I was a younger mom. I got pregnant at 24 and gave birth less than a week after my 25th birthday. My son was a beautiful surprise but not part of my meticulously planned 20s. I was overjoyed when he came into this world and haven’t regretted the decision to become a young, single mom once.
It was lonely, though.
Living and working in New York City, very few of my friends had children. Soon after my son was born, I moved in with a single male friend from college to save money, and my mom came to stay with us to help out. I tried to balance all the wants of a 20 something in the Big Apple with the demands of motherhood. I wanted to go to Brooklyn rooftop parties on Saturday and boozy brunches on Sundays with him and his boyfriend. Instead, I usually fell asleep to Daniel Tiger on Saturdays and cleaned blueberries off every surface on Sundays.
Still, I was happy.
Only recently, when a good friend had a son, and we were all trying to meet for Happy Hour, did I realize what I truly missed out on during those years: Compassion. Our group of friends was willing to travel hours if needed to make sure we were close to both work and home for her. We wanted to make sure, as the mom of an infant, that this outing was convenient and allowed her to have fun but get home to baby ASAP.
I didn’t have that.
And, I was jealous. I think I had been for a long time. When we moved to Westchester, a new acquaintance gave birth. Her friends (all moms) organized a potluck delivery service for the first month of motherhood. Everyone picked a day or two that month that they would deliver homemade food. Someone asked if I’d be willing to make something because I love to cook. I said no, lied that I was too busy. Really, I was green with envy. No one did that for me, I thought.
I was wrong.
Of course, when a woman has friends who have had children or has children, they know what to say and do. They understand that you don’t want to be asked out to an open bar (because you can’t afford to spend the next day recovering from that kind of hangover, even if you did get a babysitter). That you’d much rather have friends come over with a bottle of wine and a casserole, so you don’t have to cook the next day.

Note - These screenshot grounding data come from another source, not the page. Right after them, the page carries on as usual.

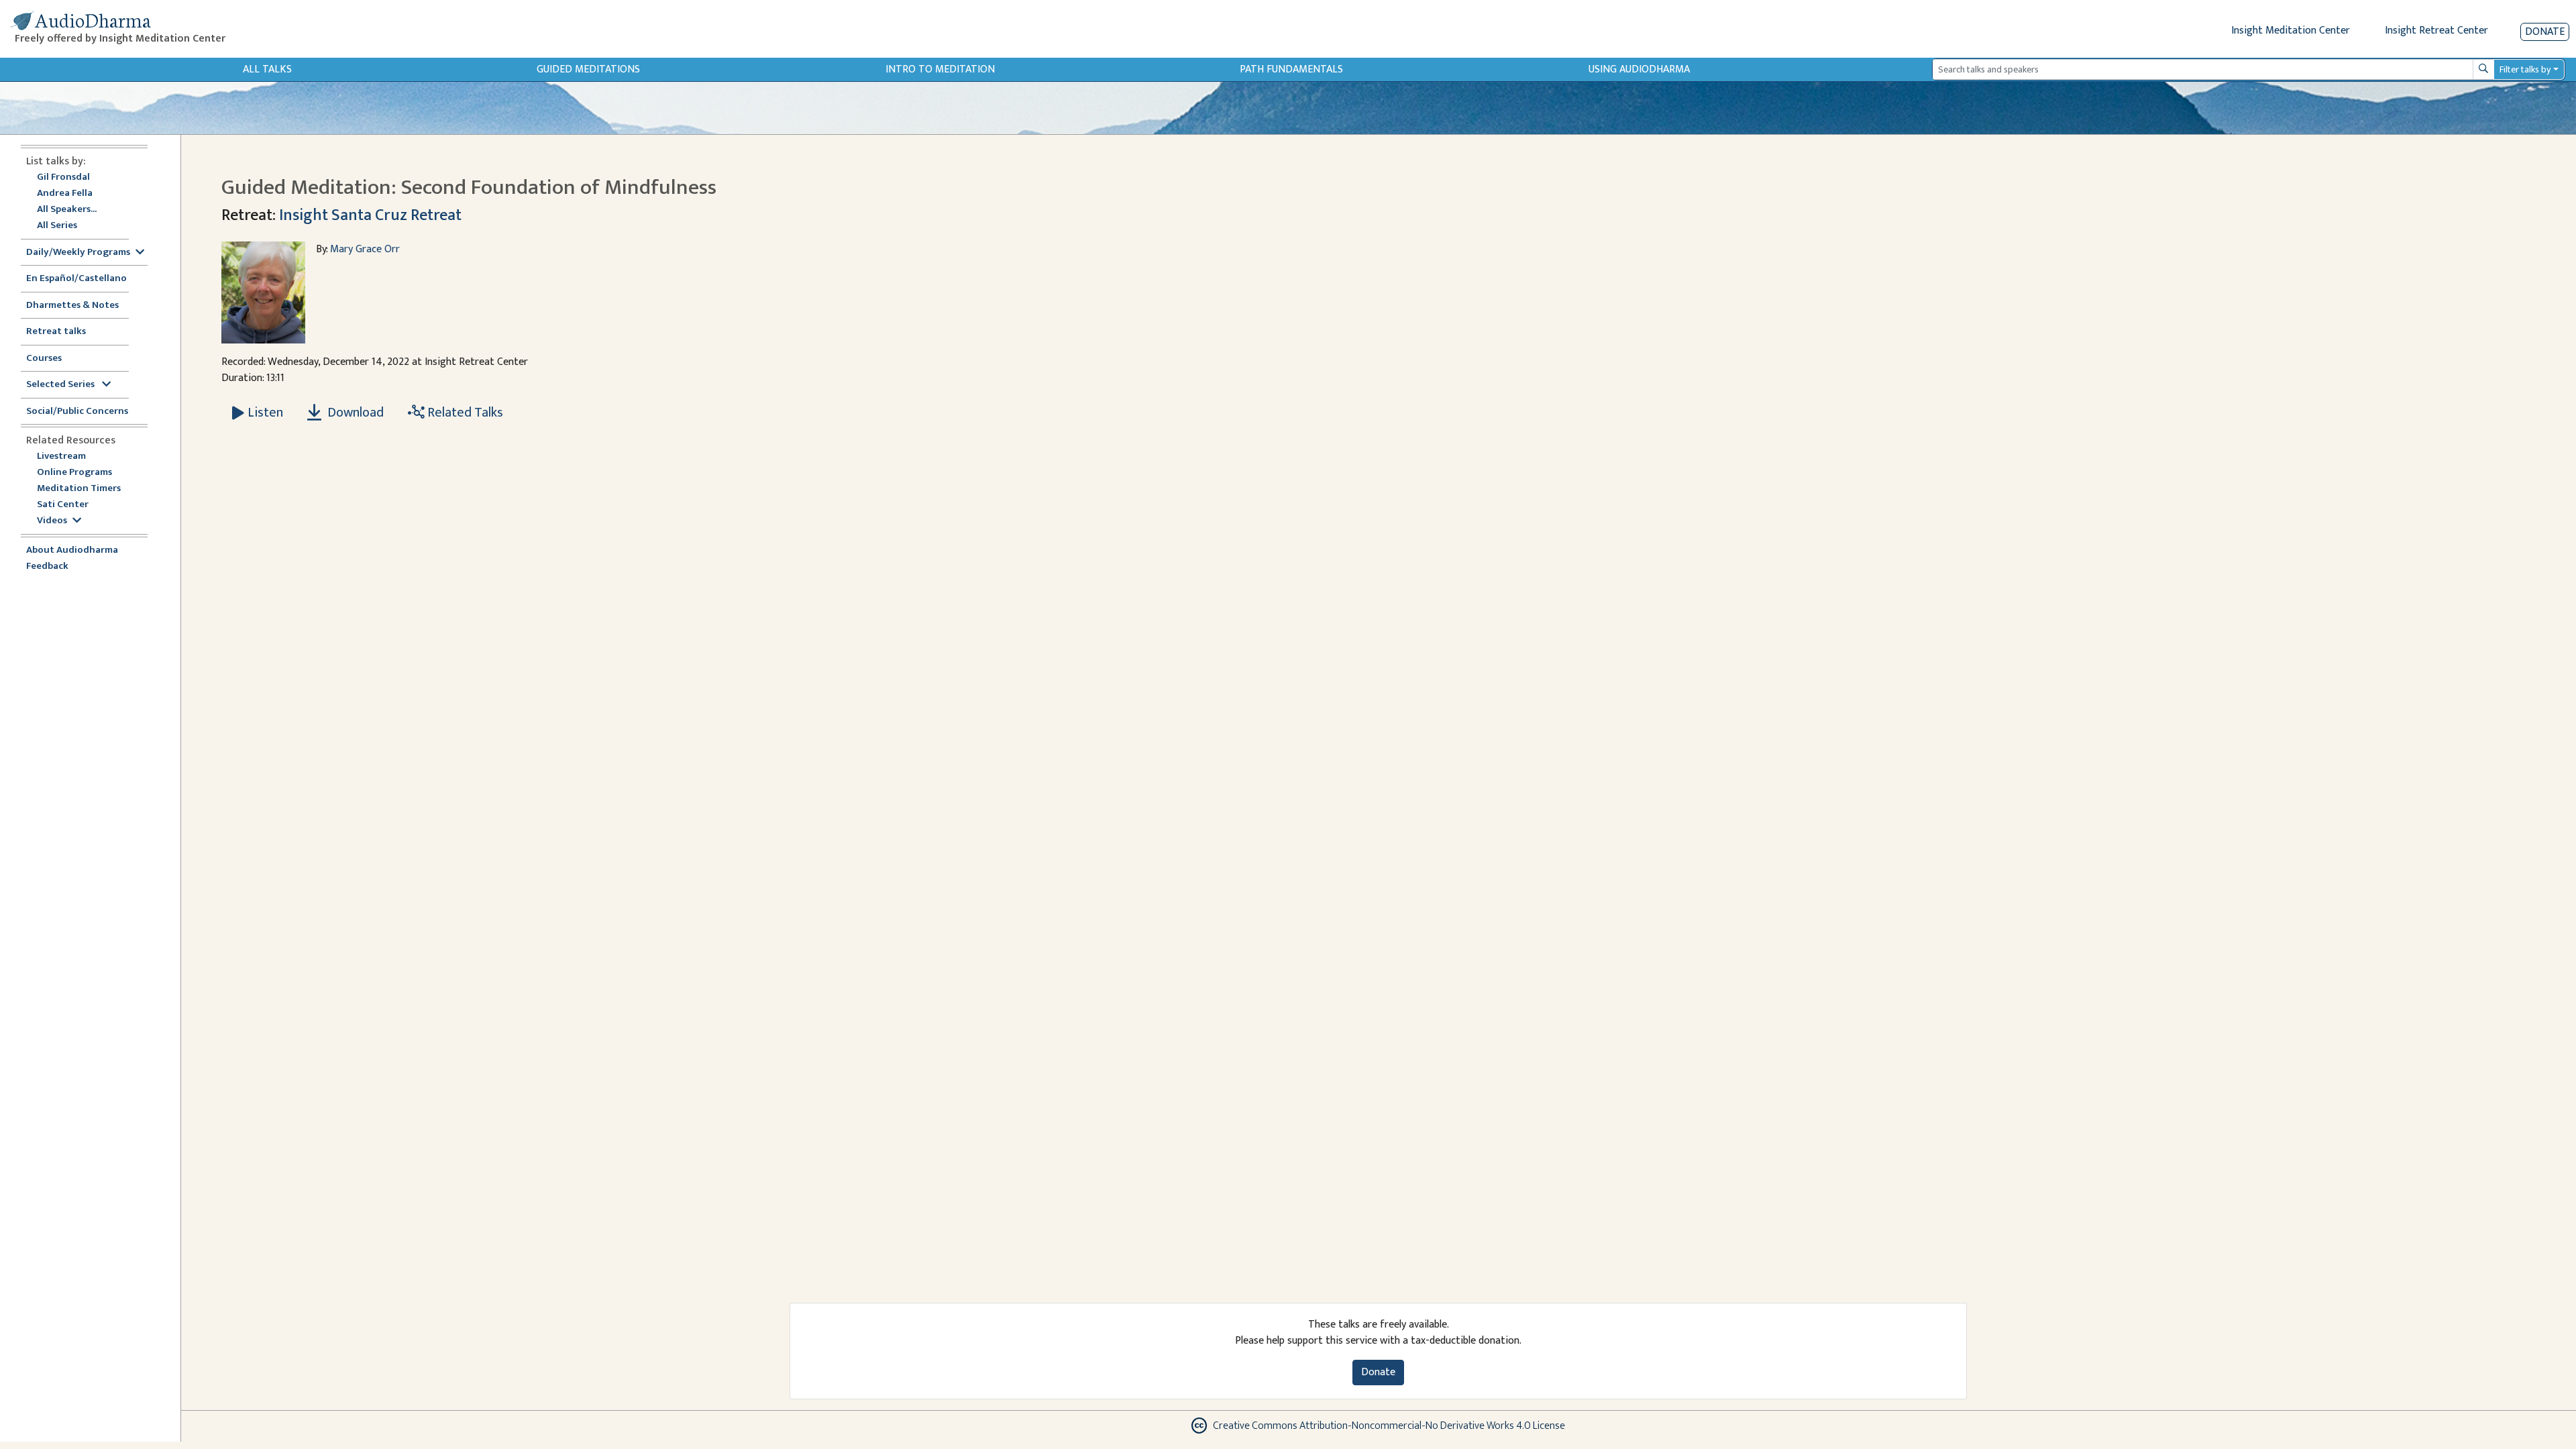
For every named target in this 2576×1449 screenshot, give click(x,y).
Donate (2545, 32)
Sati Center (63, 505)
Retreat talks (56, 331)
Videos (52, 521)
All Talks (267, 69)
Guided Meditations (588, 69)
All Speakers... (67, 209)
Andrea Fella (65, 193)
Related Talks (464, 412)
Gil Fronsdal (63, 177)
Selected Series (61, 384)
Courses (44, 358)
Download (354, 412)
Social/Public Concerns (77, 411)
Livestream (61, 456)
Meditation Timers (79, 488)
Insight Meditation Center (2290, 30)
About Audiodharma (72, 550)
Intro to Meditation (940, 69)
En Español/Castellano (76, 278)
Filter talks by (2525, 69)
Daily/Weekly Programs (78, 252)
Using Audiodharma (1639, 69)
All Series (57, 225)
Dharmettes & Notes (72, 305)
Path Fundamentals (1291, 69)
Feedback (47, 566)
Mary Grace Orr (365, 249)
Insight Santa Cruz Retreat (370, 215)
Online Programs (74, 472)
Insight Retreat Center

My friends didn’t know that.
I can’t hold a grudge because of that. I can only be grateful that they were loving and kind when I had my son. They remained friends even though we had less time together, and I bailed more than once on important events. It wasn’t their fault that they didn’t know what a mother needed – they weren’t moms. And now, as a mother, I know it takes a village to get through it all. They were my village, and I would now be theirs.